- MATERIAL TO PROCESS:
◆ ◆ ◆ ◆
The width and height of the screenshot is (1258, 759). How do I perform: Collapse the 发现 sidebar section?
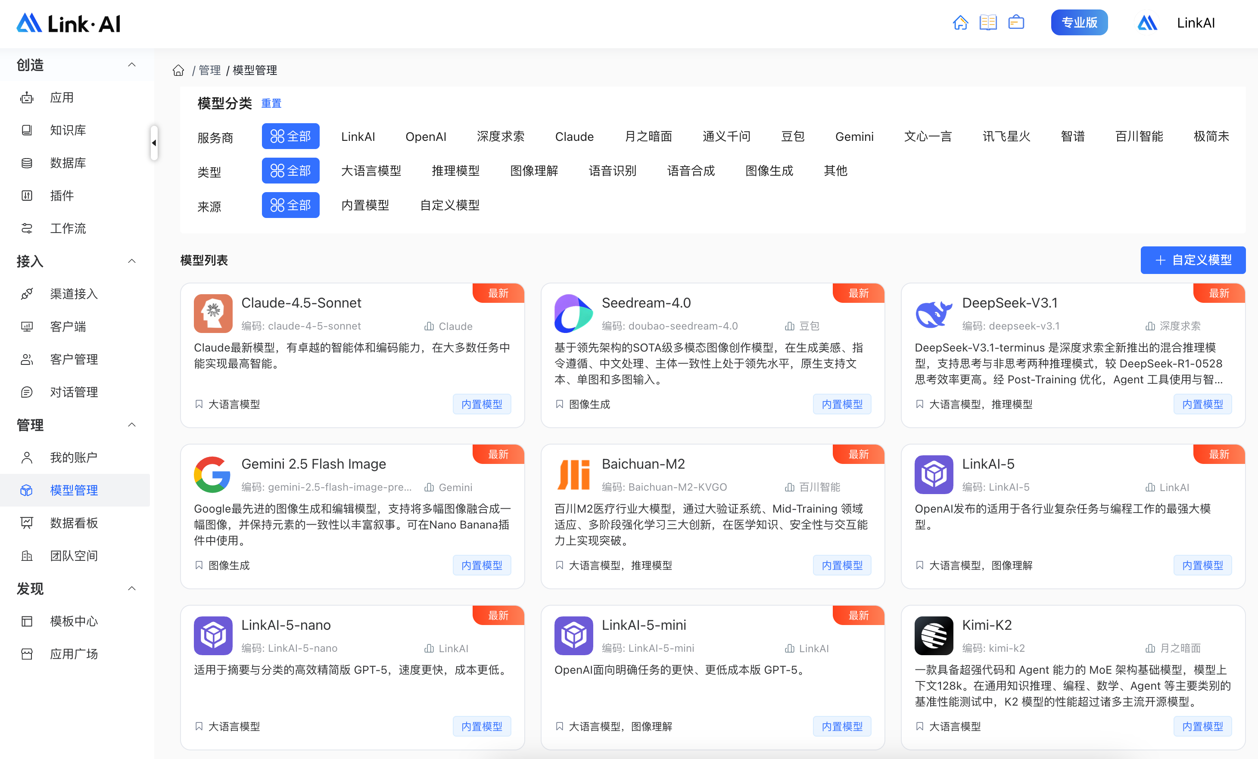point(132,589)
◆ ◆ ◆ ◆
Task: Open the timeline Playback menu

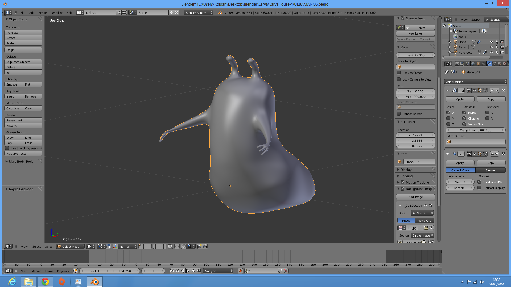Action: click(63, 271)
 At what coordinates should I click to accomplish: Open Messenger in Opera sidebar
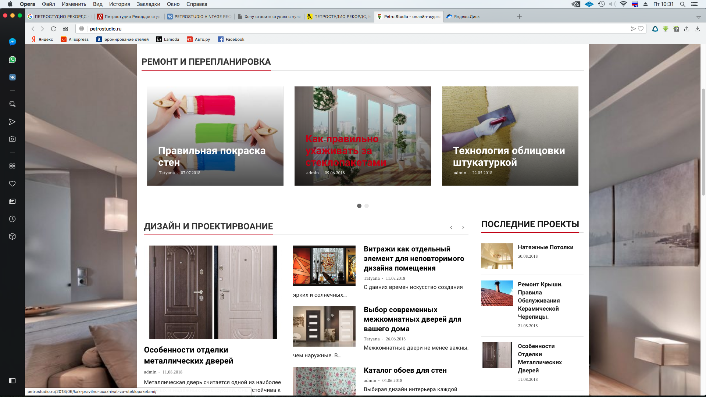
◆ ◆ ◆ ◆
- TASK STATEMENT:
Once the line with "Task: Open the timeline Playback menu" is found above, print it and every line after it through the line with "At what coordinates", exactly. Pictures stay out.

- WORKED SOLUTION:
Task: Open the timeline Playback menu

Action: click(63, 271)
 At what coordinates should I click to accomplish: Open Messenger in Opera sidebar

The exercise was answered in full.